Second, the Authority is a "local public entity" within the meaning of the Tort Immunity Act and may avail itself of the protections afforded by the Act. See 70 ILCS 3205/4 (West 2000) (defining the Authority as "a political subdivision, unit of local government, body politic and municipal corporation"); 745 ILCS 10/1-206 (West 2000) (defining "local public entity" as a "municipal corporation *** and all other local governmental bodies"). But the Authority did not assert the Act as an affirmative defense at trial or on appeal and has waived it on this ground. See Martin v. Chicago Housing Authority, 264 Ill. App. 3d 1063, 1075, 637 N.E.2d 506 (1994) ("governmental tort immunity under the Tort Immunity Act must be raised and pled as an affirmative defense or else it is waived").

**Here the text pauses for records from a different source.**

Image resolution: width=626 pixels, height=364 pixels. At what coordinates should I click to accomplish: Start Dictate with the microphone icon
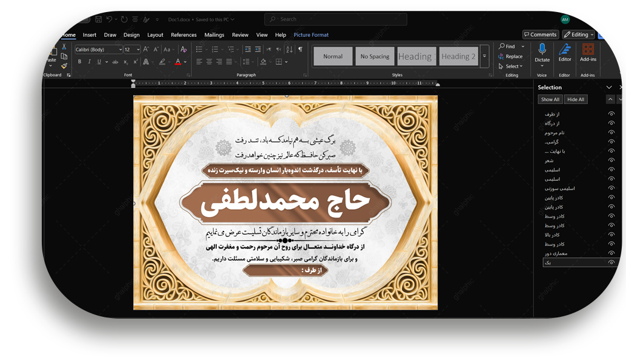[x=542, y=50]
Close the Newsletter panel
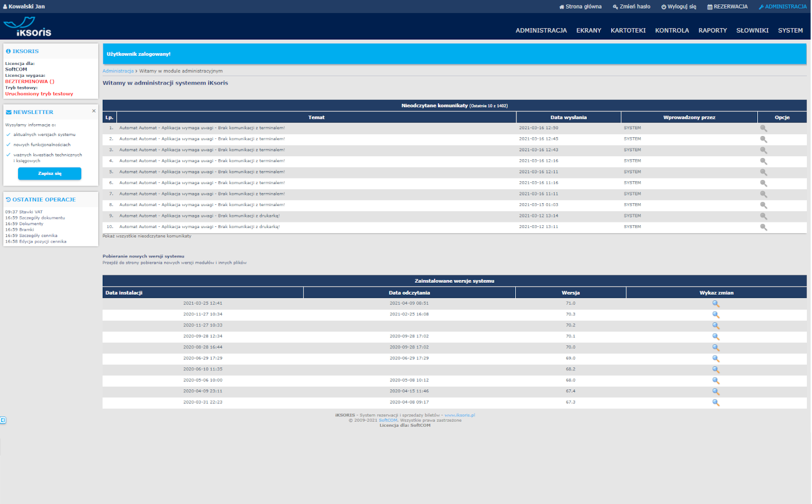Screen dimensions: 812x504 tap(94, 111)
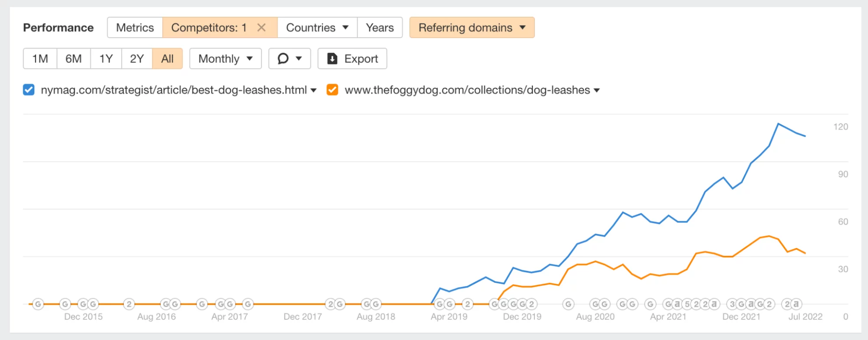Select the All time range toggle
Image resolution: width=868 pixels, height=340 pixels.
167,59

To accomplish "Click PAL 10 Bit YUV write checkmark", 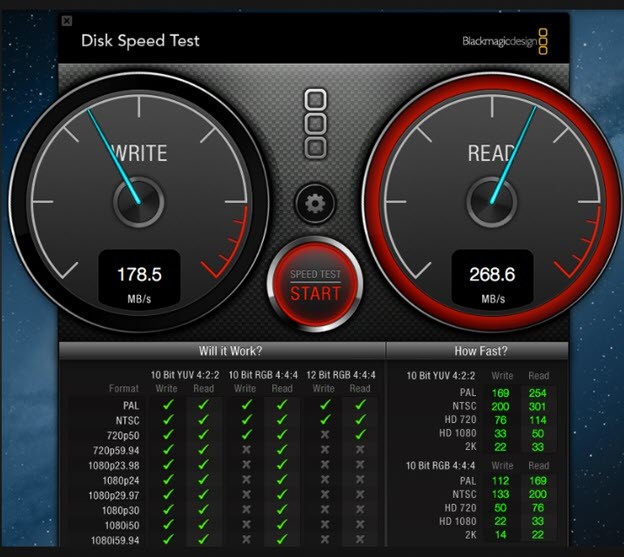I will tap(168, 405).
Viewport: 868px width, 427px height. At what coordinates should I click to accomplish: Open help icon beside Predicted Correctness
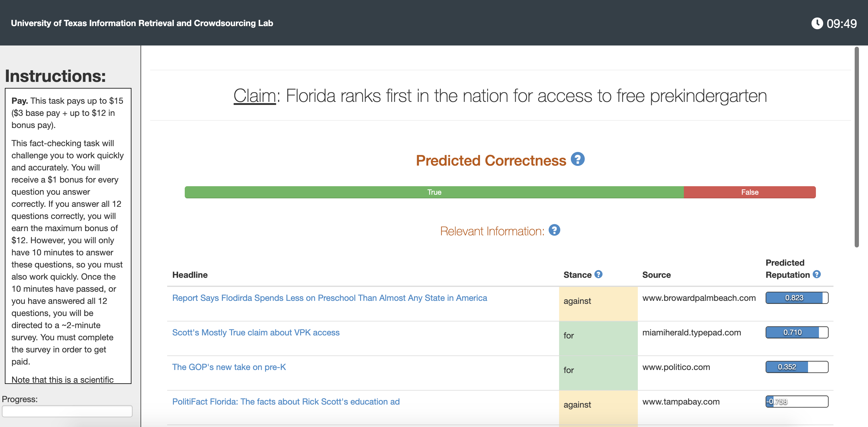point(578,159)
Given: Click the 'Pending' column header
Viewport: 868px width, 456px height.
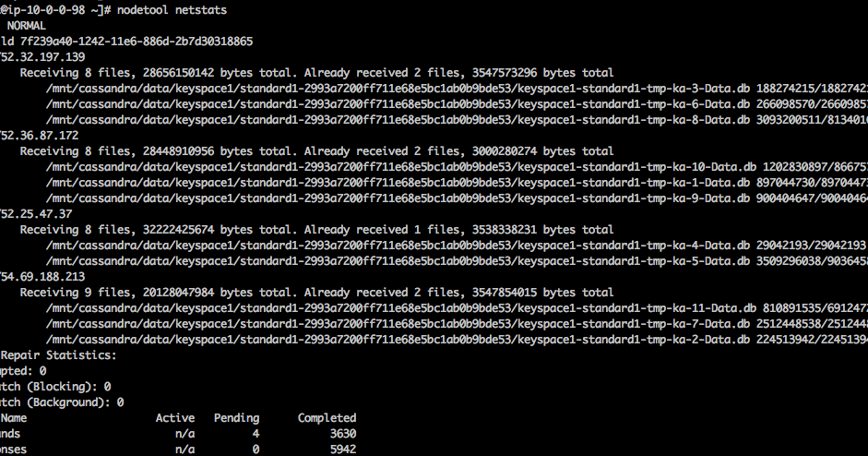Looking at the screenshot, I should [x=236, y=418].
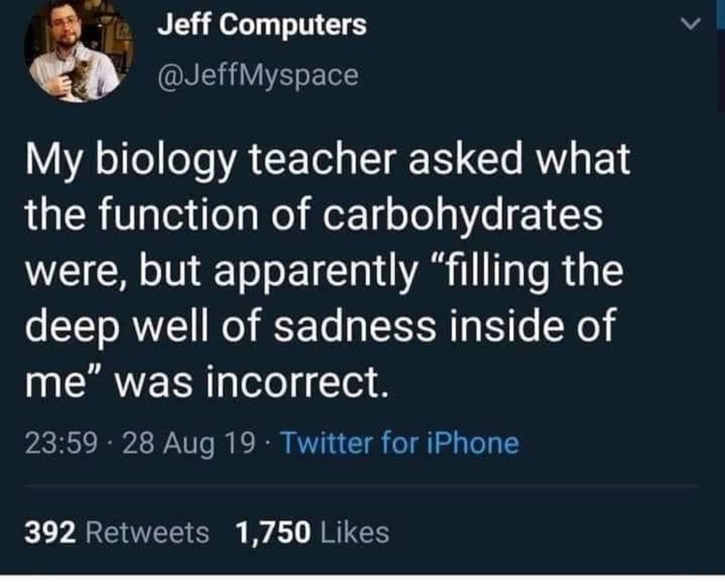Click the Jeff Computers display name
The height and width of the screenshot is (588, 725).
click(x=262, y=26)

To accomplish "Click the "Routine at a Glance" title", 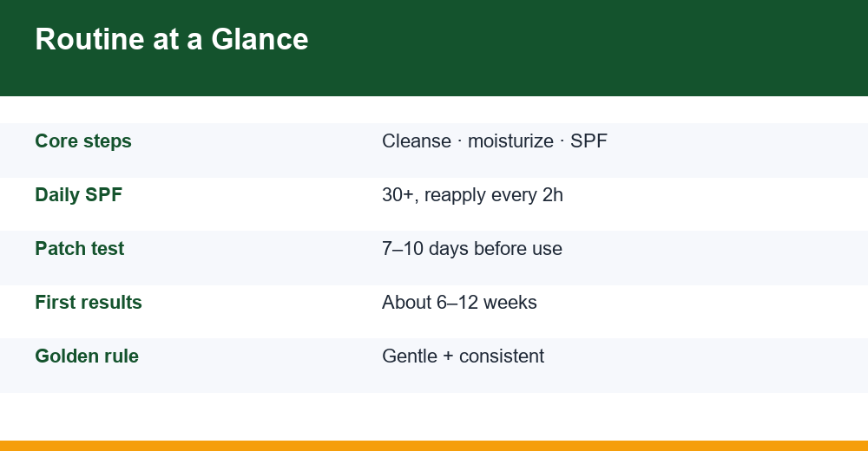I will click(172, 39).
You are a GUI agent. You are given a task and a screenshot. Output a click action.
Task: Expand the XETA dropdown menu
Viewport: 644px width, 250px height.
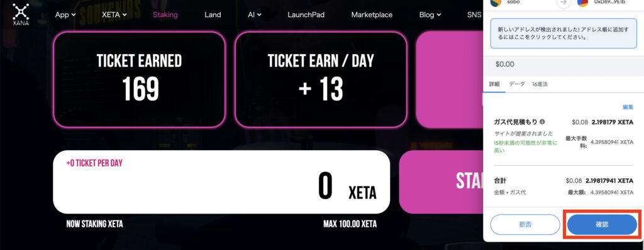tap(114, 15)
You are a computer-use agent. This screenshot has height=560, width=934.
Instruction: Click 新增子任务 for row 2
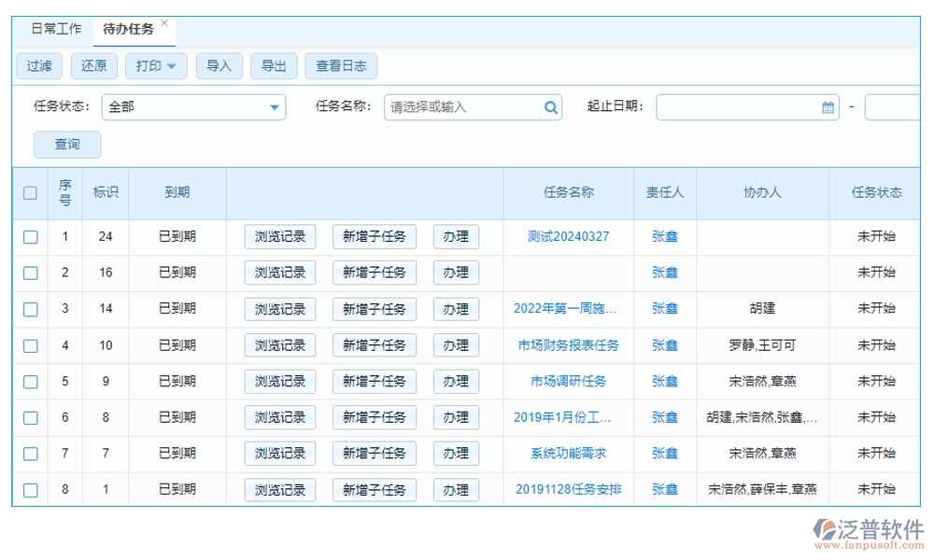[375, 273]
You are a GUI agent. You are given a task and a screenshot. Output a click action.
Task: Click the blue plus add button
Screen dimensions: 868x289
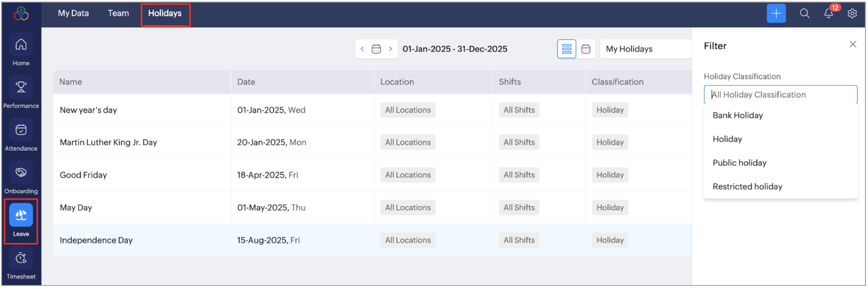(x=776, y=14)
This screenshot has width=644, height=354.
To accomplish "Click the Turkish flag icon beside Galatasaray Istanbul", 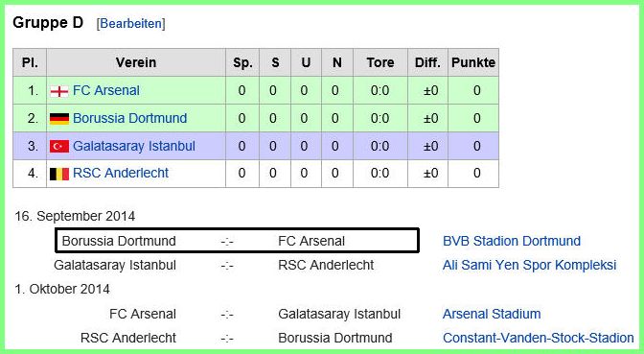I will pyautogui.click(x=59, y=146).
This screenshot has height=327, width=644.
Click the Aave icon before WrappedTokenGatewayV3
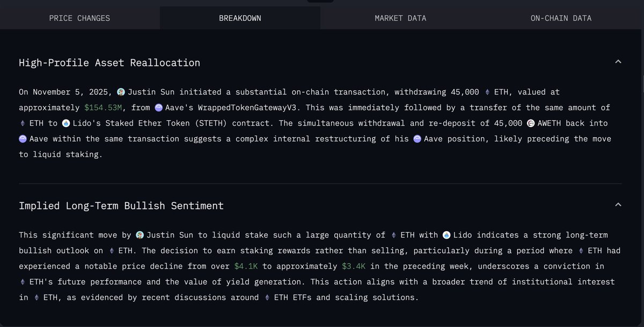tap(158, 108)
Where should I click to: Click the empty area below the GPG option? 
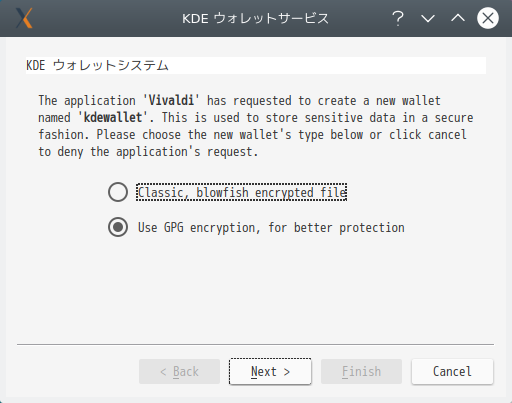tap(255, 290)
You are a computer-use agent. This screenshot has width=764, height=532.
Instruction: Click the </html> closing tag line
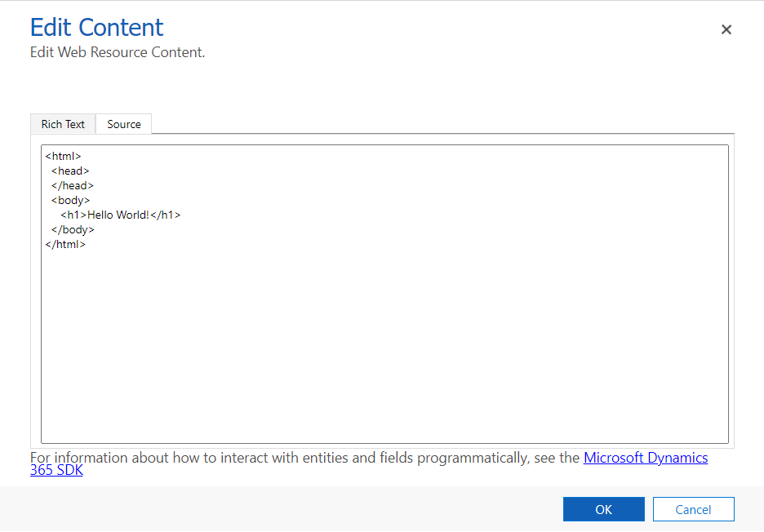(x=65, y=244)
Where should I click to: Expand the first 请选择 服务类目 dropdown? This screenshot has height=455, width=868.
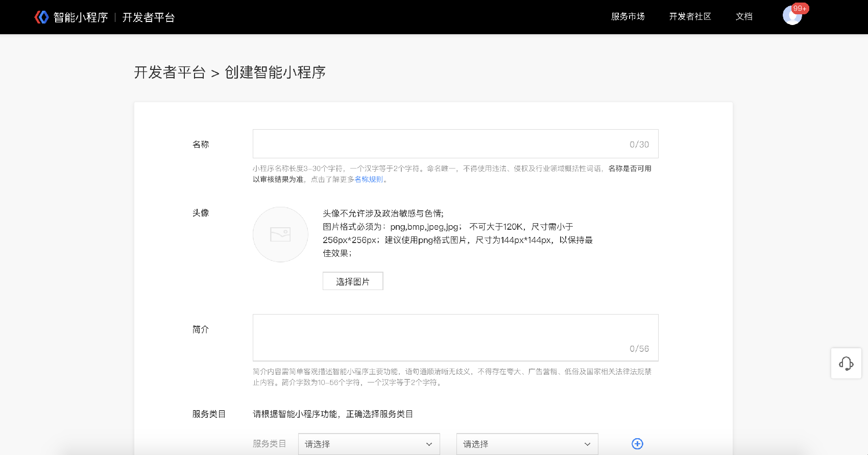(x=369, y=444)
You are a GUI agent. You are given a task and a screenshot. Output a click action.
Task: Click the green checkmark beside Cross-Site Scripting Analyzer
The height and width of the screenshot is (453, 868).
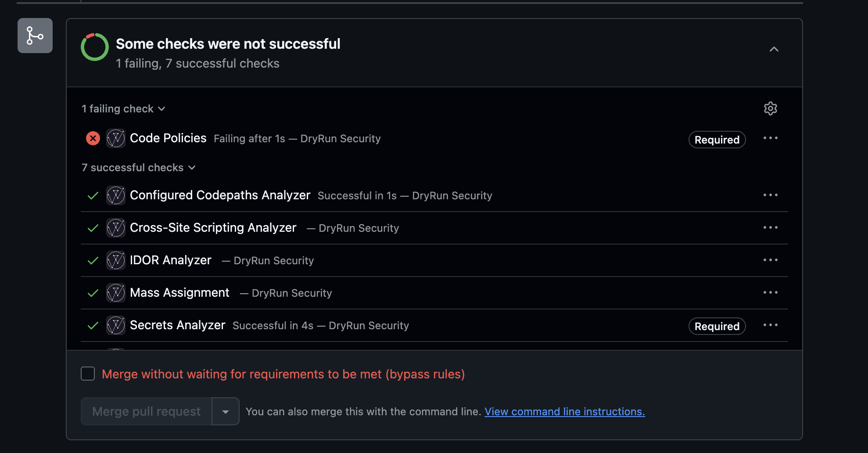(93, 228)
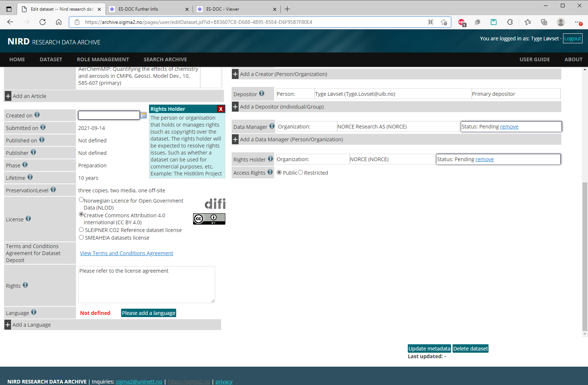The image size is (588, 385).
Task: Set Access Rights to Restricted
Action: [301, 172]
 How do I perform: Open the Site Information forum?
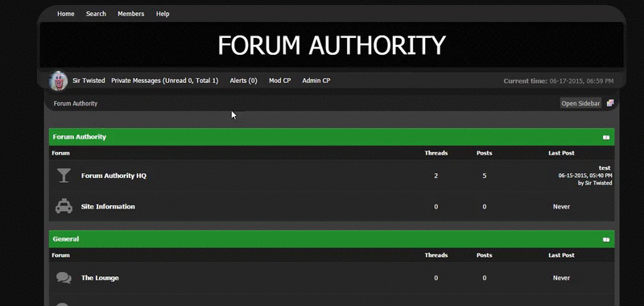pos(108,207)
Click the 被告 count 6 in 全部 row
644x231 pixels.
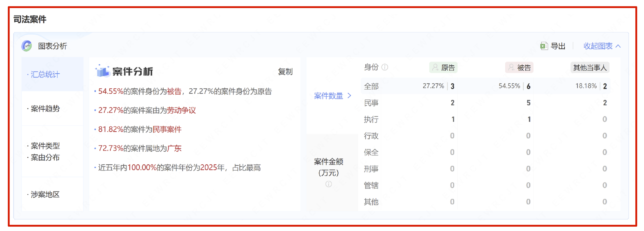(529, 86)
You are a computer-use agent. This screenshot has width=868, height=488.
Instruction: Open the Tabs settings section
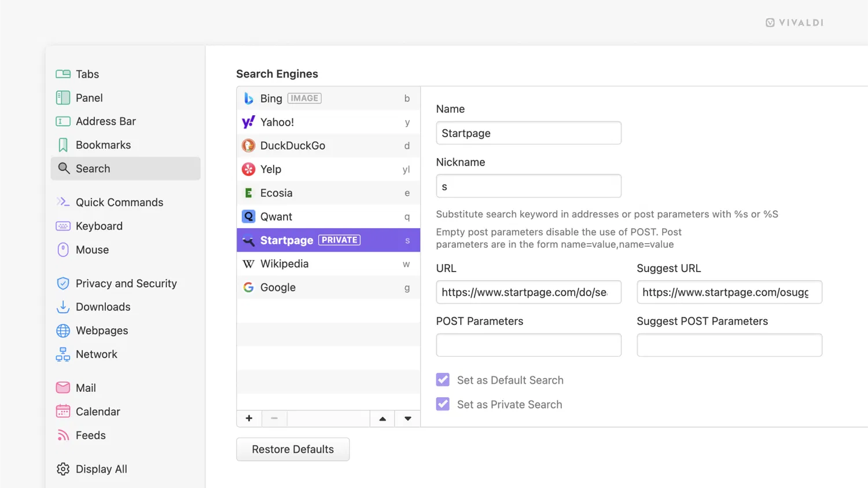coord(87,74)
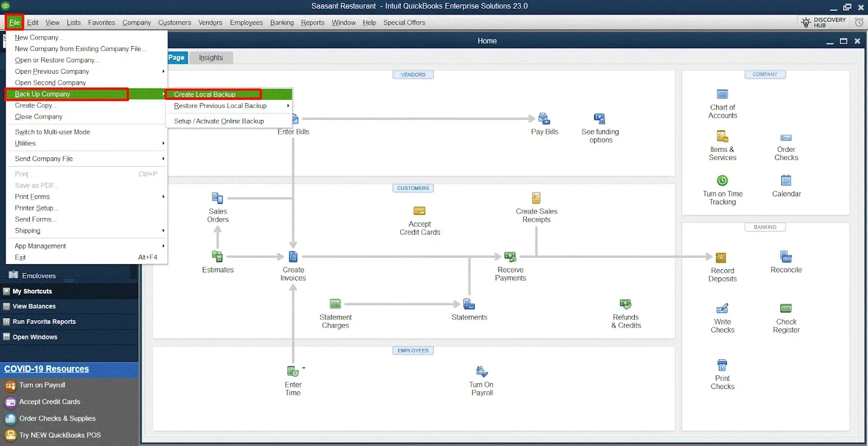Image resolution: width=868 pixels, height=446 pixels.
Task: Open the Chart of Accounts icon
Action: (x=722, y=95)
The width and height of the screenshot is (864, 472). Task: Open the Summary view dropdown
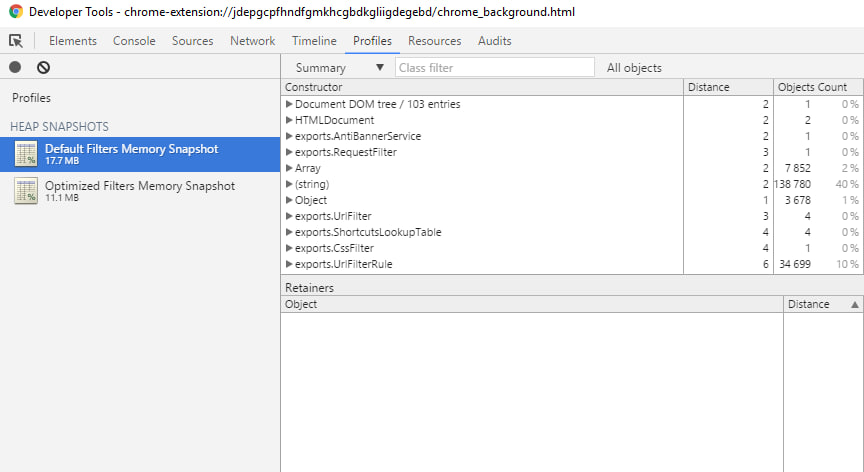click(339, 68)
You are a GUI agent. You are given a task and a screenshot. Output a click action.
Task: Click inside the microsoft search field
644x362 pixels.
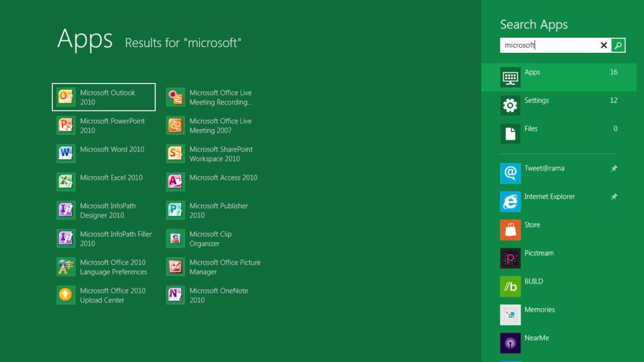click(x=547, y=45)
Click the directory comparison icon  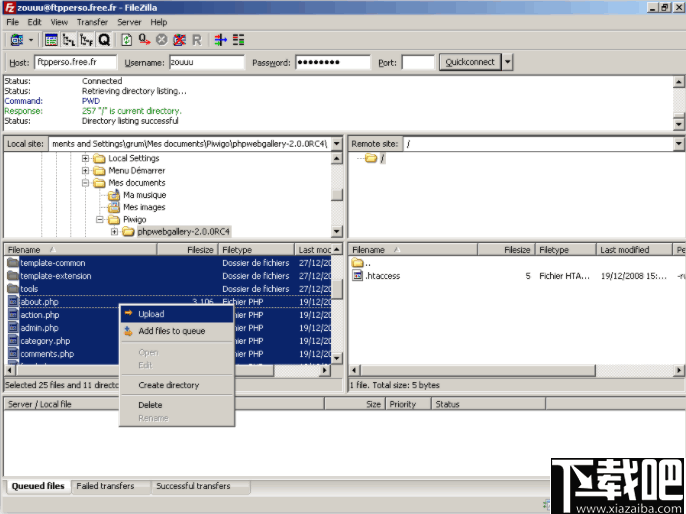coord(238,40)
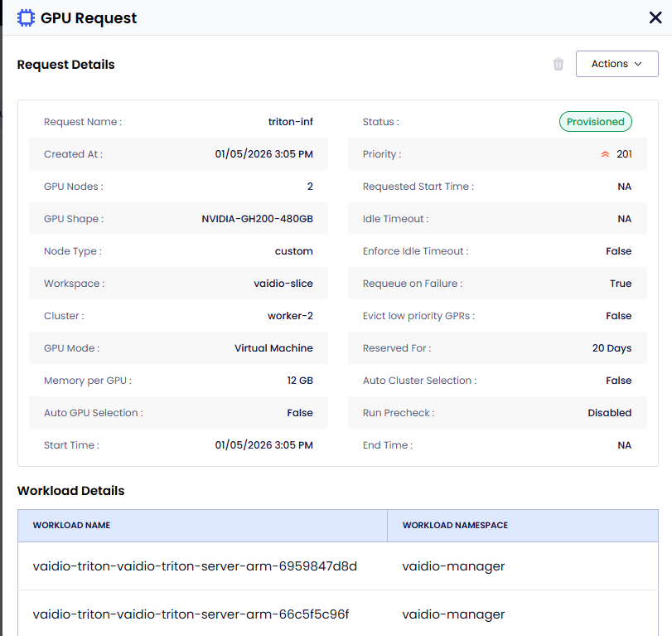Select the workload ending in 66c5f5c96f
The height and width of the screenshot is (636, 672).
[191, 614]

We next address the substance of plaintiff's argument that the trial court erred in granting summary judgment to all defendants without differentiating between the standards of care owed by the City and the remaining defendants. Plaintiff maintains that the standard of "ordinary" care under section 3-102(a) of the Tort Immunity Act is different from that of "reasonable" care imposed under premises liability law. Plaintiff does not cite to a case where a decision turned on a distinction between the two words, nor could we find one. We disagree that there is a meaningful distinction.
But we do agree with plaintiff that the Tort Immunity Act affords the City protections not available to the remaining defendants in this case. Section 3-102(a) of the Act imposes a duty on the City to "exercise ordinary care to maintain its property in a reasonably safe condition for the use in the exercise of ordinary care of people whom the entity intended and permitted to use the property in a manner in which and at such times as it was reasonably foreseeable that it would be used." 745 ILCS 10/3-102(a) (West 2000). Our supreme court in Marshall interpreted section 3-102(a) as limiting the scope of a municipality's duty with respect to parkways. The court explained:
"[T]he duty of care with regard to parkways is not identical
to the duty of care with regard to sidewalks. Pedestrians who
leave the sidewalk cannot assume that parkways are free of
defects or undulations as they otherwise could when traveling
on the sidewalk. Sidewalks are generally made of cement,
while parkways are composed of sod and earth and are therefore
more susceptible to weather damage caused by rain and snow.
[Citation.] Municipalities cannot be held liable for parkway
conditions which are customary, even though such conditions
may be slightly dangerous. [Citation.] 'However a city has
no right to maintain anything in the nature of a pitfall,
trap, snare or other like obstruction whereby the traveler, in
yielding to the impulse of the average person to cut across a
corner in a hurry, may be injured ***.' [Castro v. Sutter
Creek Union High School District, 25 Cal. App. 2d 372, 380, 77
P.2d 509, 514 (1938)]." Marshall, 143 Ill. 2d at 10-11.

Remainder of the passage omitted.